Abstract: Satellite remote sensing has revolutionized our ability to observe terrestrial ecosystems by providing increasingly rich detail about their spatial, temporal, and spectral dynamics. These include critical observations of the response of the terrestrial carbon cycle to ongoing changes in climate, extreme events, and anthropogenic management. More recently, remote sensing has been integrated with ecological theory to predict tipping points and to quantify ecological resistance and resilience to disturbances, all of which require analyses of the detailed time series that many satellite platforms provide.
Such time series have recently become even richer since the launch of the Geostationary Operational Environmental Satellite - R Series (GOES-R) with its Advanced Baseline Imager (ABI) and new visible and infrared bands that provide surface reflectances every 5-10 minutes. We now have real time estimates of land surface attributes like the NDVI and variables related to ecosystem carbon uptake like the near infrared reflectance of vegetation (NIRv). Such “weather” satellites have rarely been used for ecological science, but there is a growing international community of researchers who are using them to track changes in ecosystem function, including gross primary productivity (GPP), ushering in the era of “hypertemporal” remote sensing of the land surface and carbon cycle.

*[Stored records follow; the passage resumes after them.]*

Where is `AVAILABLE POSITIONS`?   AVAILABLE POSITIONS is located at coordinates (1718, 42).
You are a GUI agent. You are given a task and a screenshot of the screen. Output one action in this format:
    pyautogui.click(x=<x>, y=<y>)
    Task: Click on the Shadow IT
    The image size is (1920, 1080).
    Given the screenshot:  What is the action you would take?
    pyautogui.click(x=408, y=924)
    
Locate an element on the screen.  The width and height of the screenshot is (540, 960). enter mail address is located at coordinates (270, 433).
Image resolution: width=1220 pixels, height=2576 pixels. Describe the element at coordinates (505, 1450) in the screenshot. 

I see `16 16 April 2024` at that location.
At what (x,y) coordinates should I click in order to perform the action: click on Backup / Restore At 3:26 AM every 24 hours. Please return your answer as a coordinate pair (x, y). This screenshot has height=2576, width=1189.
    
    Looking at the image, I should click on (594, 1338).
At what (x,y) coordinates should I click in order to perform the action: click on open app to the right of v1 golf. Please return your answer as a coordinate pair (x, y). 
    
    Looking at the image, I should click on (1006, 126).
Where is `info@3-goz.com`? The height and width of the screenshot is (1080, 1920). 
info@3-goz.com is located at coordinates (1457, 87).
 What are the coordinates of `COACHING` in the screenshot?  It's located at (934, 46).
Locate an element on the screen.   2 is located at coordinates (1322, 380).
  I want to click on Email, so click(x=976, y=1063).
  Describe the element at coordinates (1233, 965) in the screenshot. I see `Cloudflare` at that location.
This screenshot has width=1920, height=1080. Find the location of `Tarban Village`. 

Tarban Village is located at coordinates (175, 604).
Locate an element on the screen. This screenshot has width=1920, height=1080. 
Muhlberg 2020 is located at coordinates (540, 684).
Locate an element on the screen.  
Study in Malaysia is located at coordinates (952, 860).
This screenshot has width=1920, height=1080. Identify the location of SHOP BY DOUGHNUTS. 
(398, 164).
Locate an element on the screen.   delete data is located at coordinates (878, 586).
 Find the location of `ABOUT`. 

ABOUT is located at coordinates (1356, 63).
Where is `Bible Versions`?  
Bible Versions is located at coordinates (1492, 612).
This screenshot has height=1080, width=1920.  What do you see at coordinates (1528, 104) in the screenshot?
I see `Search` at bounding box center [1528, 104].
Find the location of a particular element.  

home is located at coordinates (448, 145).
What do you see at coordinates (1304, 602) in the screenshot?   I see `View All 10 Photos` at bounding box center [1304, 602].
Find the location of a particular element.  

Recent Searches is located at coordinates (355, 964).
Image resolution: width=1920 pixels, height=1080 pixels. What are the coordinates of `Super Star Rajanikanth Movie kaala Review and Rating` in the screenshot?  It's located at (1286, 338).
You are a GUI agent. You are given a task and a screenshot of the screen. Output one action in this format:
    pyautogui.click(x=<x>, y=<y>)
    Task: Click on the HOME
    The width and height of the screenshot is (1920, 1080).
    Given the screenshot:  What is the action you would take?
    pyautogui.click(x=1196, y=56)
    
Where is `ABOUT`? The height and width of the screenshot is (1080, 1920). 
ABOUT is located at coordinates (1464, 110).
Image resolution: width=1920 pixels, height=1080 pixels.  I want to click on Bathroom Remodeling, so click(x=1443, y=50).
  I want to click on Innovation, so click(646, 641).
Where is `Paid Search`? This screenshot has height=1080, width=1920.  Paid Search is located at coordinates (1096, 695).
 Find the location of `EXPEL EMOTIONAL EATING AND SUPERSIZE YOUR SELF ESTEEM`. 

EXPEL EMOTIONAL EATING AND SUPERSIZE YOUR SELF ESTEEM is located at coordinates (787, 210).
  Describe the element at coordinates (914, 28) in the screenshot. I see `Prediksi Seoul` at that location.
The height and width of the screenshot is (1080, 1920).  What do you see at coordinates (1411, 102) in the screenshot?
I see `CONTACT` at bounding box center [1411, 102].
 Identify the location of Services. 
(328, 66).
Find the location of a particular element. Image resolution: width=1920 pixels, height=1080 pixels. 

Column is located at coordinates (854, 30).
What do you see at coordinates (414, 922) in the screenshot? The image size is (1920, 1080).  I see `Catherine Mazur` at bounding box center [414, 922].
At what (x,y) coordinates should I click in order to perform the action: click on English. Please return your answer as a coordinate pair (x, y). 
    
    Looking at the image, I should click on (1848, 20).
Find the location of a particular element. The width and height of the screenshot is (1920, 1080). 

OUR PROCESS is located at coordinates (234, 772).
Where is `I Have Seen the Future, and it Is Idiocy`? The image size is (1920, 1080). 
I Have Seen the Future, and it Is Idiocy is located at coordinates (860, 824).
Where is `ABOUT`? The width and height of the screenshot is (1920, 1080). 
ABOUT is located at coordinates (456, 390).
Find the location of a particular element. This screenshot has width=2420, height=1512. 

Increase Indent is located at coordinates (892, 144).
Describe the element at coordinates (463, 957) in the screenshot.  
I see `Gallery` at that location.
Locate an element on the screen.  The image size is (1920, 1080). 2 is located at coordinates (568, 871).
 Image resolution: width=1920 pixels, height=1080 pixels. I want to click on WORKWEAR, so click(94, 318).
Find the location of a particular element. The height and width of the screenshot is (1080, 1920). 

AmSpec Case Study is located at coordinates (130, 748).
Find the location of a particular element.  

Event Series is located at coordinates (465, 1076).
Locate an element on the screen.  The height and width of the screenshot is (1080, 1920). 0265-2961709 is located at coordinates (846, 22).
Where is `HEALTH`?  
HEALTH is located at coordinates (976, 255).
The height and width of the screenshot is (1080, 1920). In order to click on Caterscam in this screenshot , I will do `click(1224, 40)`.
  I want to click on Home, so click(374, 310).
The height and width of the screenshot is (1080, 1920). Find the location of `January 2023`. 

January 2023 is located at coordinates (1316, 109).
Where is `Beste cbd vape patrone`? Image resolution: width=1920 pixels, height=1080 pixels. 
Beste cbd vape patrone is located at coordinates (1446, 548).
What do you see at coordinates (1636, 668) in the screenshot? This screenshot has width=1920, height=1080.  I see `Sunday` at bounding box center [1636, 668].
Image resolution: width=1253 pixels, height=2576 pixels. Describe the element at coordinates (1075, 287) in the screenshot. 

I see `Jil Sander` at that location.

Real-time estimates of ecosystem function also create unprecedented opportunities to connect remote sensing and ecological theory. By tracking ecosystem responses to disturbances as they occur, we can quantify the resistance and resilience of key ecosystem functions like carbon uptake. We do so here using observations of Hurricanes Ian and Fiona, the latter of which was the most intense cyclone to hit Canada on record and passed near the CA-RPn peatland eddy covariance site in western Newfoundland. Fiona decreased NDVI and NIRv by 10% at CA-RPn, after which vegetation did not fully recover before the onset of autumn senescence. We also describe ongoing efforts to track vegetation recovery from the Kincade Fire in California since it burned in October 2019 using the ‘resilience sensing system’ time series approach of Lenton et al. (2022, doi.org/10.1098/rstb.2021.0383). Both examples provide key insights into how remote sensing and ecological theory can intersect to improve our knowledge of how ecosystems respond to ongoing disturbances and global changes.